We are currently testing a graylog cluster with 4 nodes (1 Frontend/WebUI & 3 backend DB nodes):
1 - HAProxy (frontend, not cutting it so far…) + Graylog WebUI
2 - Graylog/Elasticsearch/MongoDB
3 - Graylog/Elasticsearch/MongoDB
4 - Graylog/Elasticsearch/MongoDB
We are running into major messaging backlogs as HAproxy only binds to one of the backend nodes instead of evenly distributing the log load across all three backend nodes. The logs are VERY bursty with large bursts of logs in the thousands/tens of thousands…
What is the recommended architecture and/or best option for use to queue up these large bursts of log messages to prevent them from creating huge backlogs of message processing on a single backend node? HAproxy doesn’t seem to be doing the trick…
This is using TCP inputs, sending logs from rsyslog via TCP…we want TCP for reliability. We’ve tried HAproxy’s roundrobin lb method and also the leastconn lb method and neither are working out.
We do the same but HAPROXY working very well to balance out and distribute the logs evenly. It’s a very simple listener configuration. Here is an example config from our HAPROXY instance that deals with our nginx logs. Of course replace your IP address and port numbers accordingly.
listen NgnixLogs
bind IPaddress:514
balance roundrobin
mode tcp
server Graylog01 IPaddress:514 check fall 3 rise 5 inter 2000 weight 10
server Graylog02 IPaddress:514 check fall 3 rise 5 inter 2000 weight 10
server Graylog03 IPaddress:514 check fall 3 rise 5 inter 2000 weight 10
This works pretty much flawlessly for us for all tcp logging instances. Have 3 nodes. Normal ingestion rate at 5-10k per sec. on average but easily handles sustained loads of up to 30k per sec.
Thank you much! I think the haproxy config was not quite right…however I wasn’t the one we set that up but just I tried out your example and things seem better, but still only splitting the log load between two of the backend nodes instead of all three…might have been a fluke since I dumped a huge burst of ~300,000 logs at it with the new config by accident…so will stop the incoming logs and let it catch up and try turning it back on without dumping such a huge burst to see if it evenly distributes this time.
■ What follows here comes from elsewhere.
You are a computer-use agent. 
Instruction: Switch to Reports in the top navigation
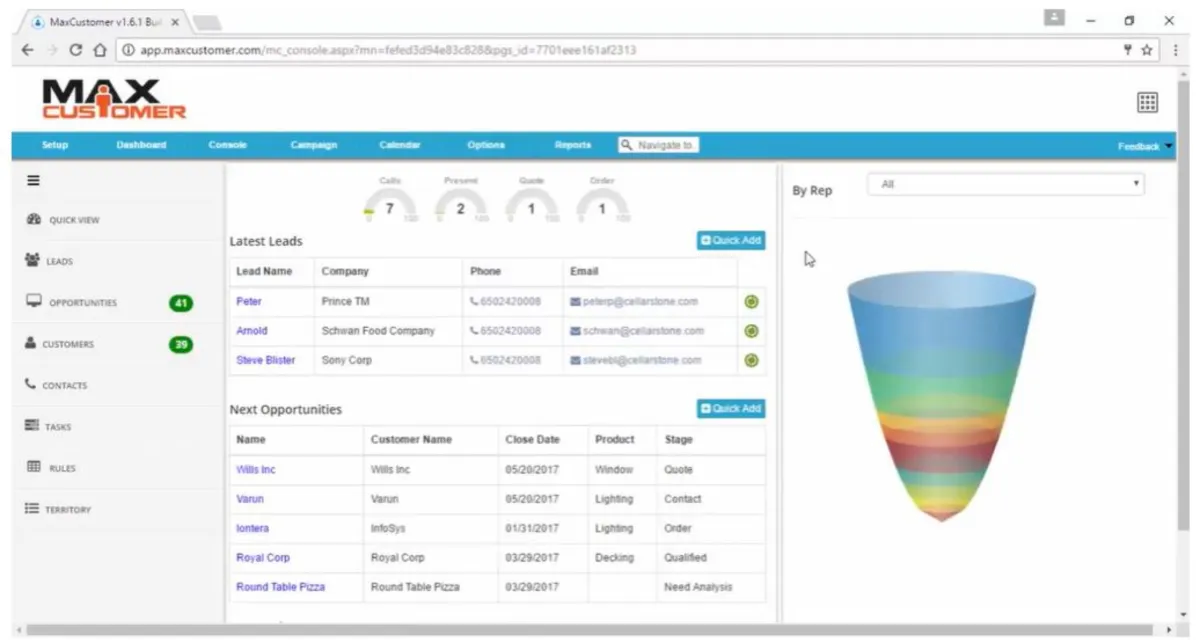(x=573, y=146)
I’m curious also as to what your server specs are for your backend nodes and your haproxy server?
Also, are you parsing (extracting) all the logs fields for all of your logs at the rate of ingestion you mentioned?
I’m glad things are looking better for you. When things go whacky on the balance especially after reloads I find that instead of a reload that a restart of the haproxy service seems to work better to get things back in order. Forcing old sessions to the fresh instance. Might wanna try that see how it goes. As far as specs. Haproxy is only a 2 vcpu VM with 4 Gigs of memory. (Could probably get by with less as this doesn’t really stress either resource) 3 graylog only servers right now each with 4 Vcpu’s and 16 Gigs of memory. Each under average load tend to hover around 40-50% utilization. We keep elasticsearch on it’s own seperate cluster away from graylog to keep one from affecting the other especially during high demand.
We parse the logs where needed on logs that can’t be preformatted and sent via GELF with nxlog or filebeat. But try where possible to have them shipped in a way that parsing isn’t needed. Again GELF and JSON are nice for this but not always an option with some systems. (Network hardware,appliances, 3rd party software, etc.) the rest we parse out as needed. I’d say maybe 25% of what we bring in needs to be parsed using an extractor of some kind. The rest is pre-formatted as JSON and shipped via GELF using nxlog. (works great for IIS logs) Also we now build in where possible into our applications using Log4Net the ability to directly log to graylog in the GELF format as well.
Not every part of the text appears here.